カシウスが「そういえば、ハカセってテニスが得意だったよな。どんな戦い方をするんだ?」と聞くと「僕はオールラウンダーで、軒並み何でも出来ます。さらに、両利きですので左手でも〜」とマニアックな話をしだしたので
メラが慌てて「そんな話してもカシウスさんとフィオナさんはわかりませんよ。」と言う。カシウスが「いや、いいんだ。ハカセがテニスが好きだということや、強いことは伝わったし、喋ってる時幸せそうだったしな。」とメラに諭す。
そんなこんなでハカセがテニスへの意気込みを語っていると料亭へ着いた。

ハカセ達が4人のテーブルに座ると、和風な土地柄に住んでるハカセですらあまり食べたことの無い和風な料理が運ばれて来る。

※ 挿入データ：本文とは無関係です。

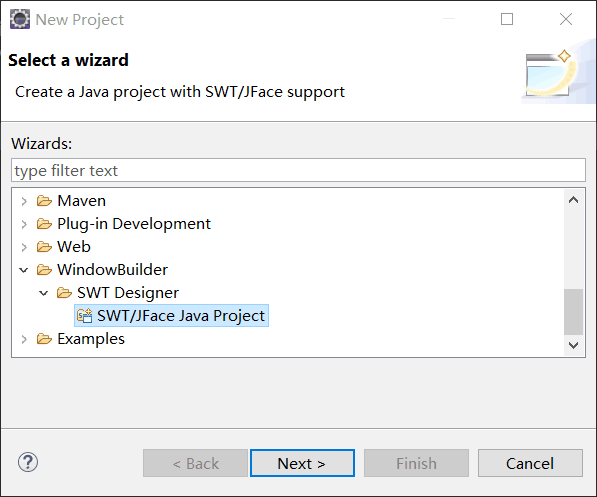Viewport: 597px width, 497px height.
Task: Focus the type filter text field
Action: pyautogui.click(x=298, y=170)
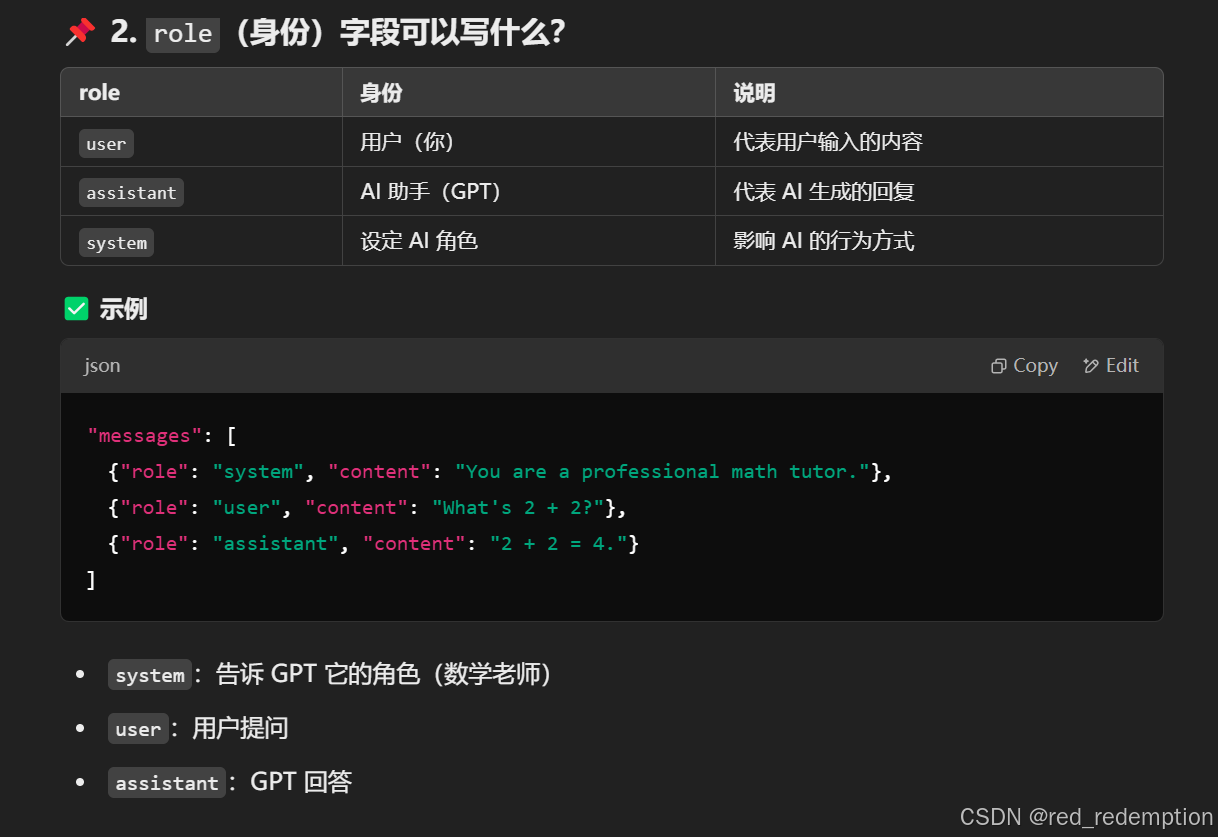
Task: Click the "You are a professional math tutor." string
Action: (662, 472)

ハカセは「と…とてもおいしいです…」と頬張る。頬張るたびに感動のあまり涙が零れる。
それを見ていた食器を片付けに来た料亭の女将さんが「あらあら、お嬢ちゃん、そんな泣くほど美味しいかい?」とハカセに聞くと「は…はい…とても美味しいです。」と震えながら語った。
女将さんが「はっはっは、お嬢ちゃん、上手いねぇ。そっちのお兄ちゃんは彼氏かい?それともお兄ちゃんかい?」とカシウスを見やる。

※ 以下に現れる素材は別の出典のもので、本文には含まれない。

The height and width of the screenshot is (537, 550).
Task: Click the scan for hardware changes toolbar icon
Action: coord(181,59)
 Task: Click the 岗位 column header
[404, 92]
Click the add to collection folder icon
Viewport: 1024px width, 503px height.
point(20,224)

カシウスは「あっ、いや…両方とも違うぞ。それとその子は男だ。」とハカセの方に目を向ける。
女将さんは「あれまあ…気付かなかったわぁ…本当に男なのかい?」とハカセに聞くと無言で頷く。
女将さんが「それで、あんた達はどういう関係なのよ〜、友達かい?」と聞くと「ええ、僕はカシウスさんのこと友達だと思ってます…が…」意味深げにフィオナをチラっと見つめる。カシウスが「ああ、俺もハカセのこと友達だと思ってるぞ。」
ハカセが「この旅行の企画者は本当はフィオナさんなのです。僕達を誘っていただいて…」とジュナイパーの方へ見やると
女将さんが「ほう、ジュナイパーのお嬢ちゃんが赤い髪の男のお嬢ちゃんを誘った訳かい?」と聞こうとすると
ハカセが「その、きっと何故誘ったのかは内緒なんだと思います…」と誤魔化そうとした。

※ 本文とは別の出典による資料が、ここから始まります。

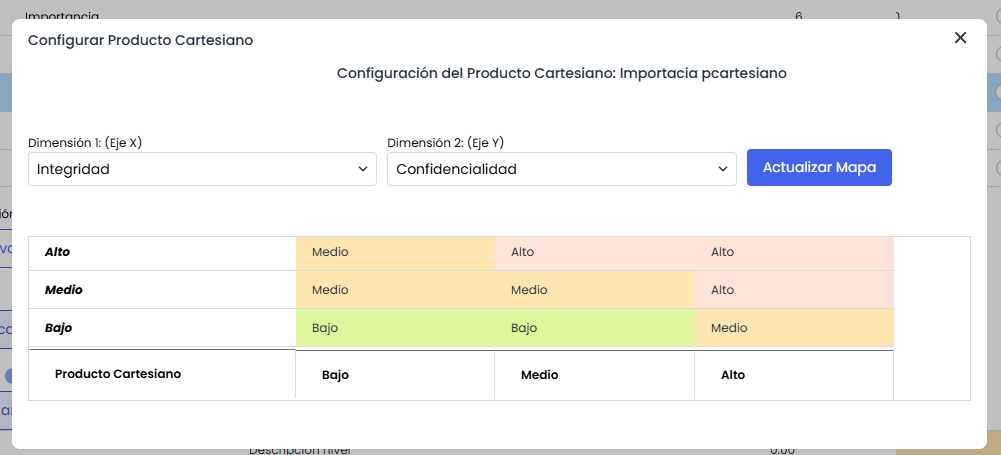1001x455 pixels.
Task: Select orange Medio cell in Alto row, Bajo column
Action: pos(395,252)
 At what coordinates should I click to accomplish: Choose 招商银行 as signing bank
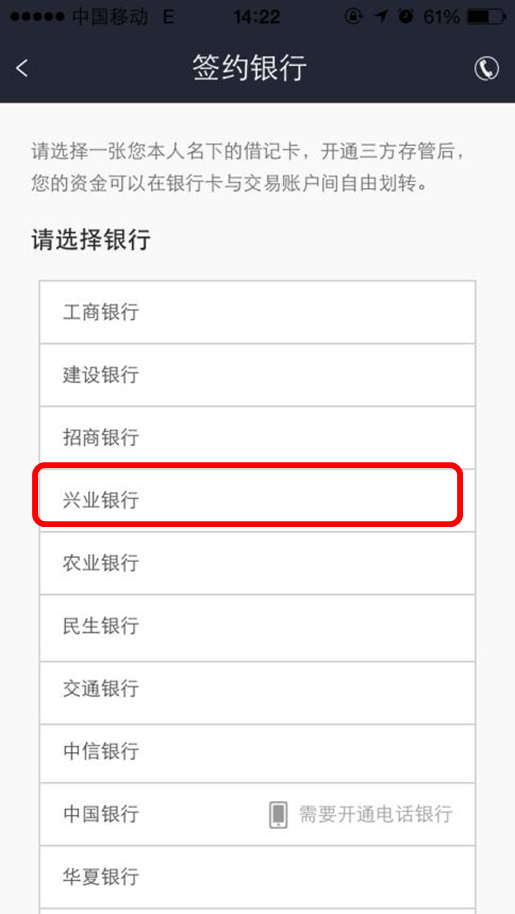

フィオナは「券が余ると勿体ないでしょ。」と言い、そっぽを向いた。カシウスか「照れ隠しだな。」と呟くと、図星であるかのように身体を震わせ、「そんなんじゃない!」と、グラエナのように唸るフィオナ。そんな彼女を宥めるかのように、ドーン、と花火の音が聞こえてくる。「そう言えばこの時期は毎日花火をあげるんだよ。ジュナイパーのお嬢ちゃん、彼氏と見に行ったらどうだい?」と、女将さんが茶化すと、「あなたまで…。」と、ため息をつくフィオナ。ハカセが諦めずに、「女将さんも言っていますし、行きましょうよ。」とフィオナを誘う。そんな様子を見て、「若い子はいいねぇ!」と、豪快に笑う女将さんなのであった。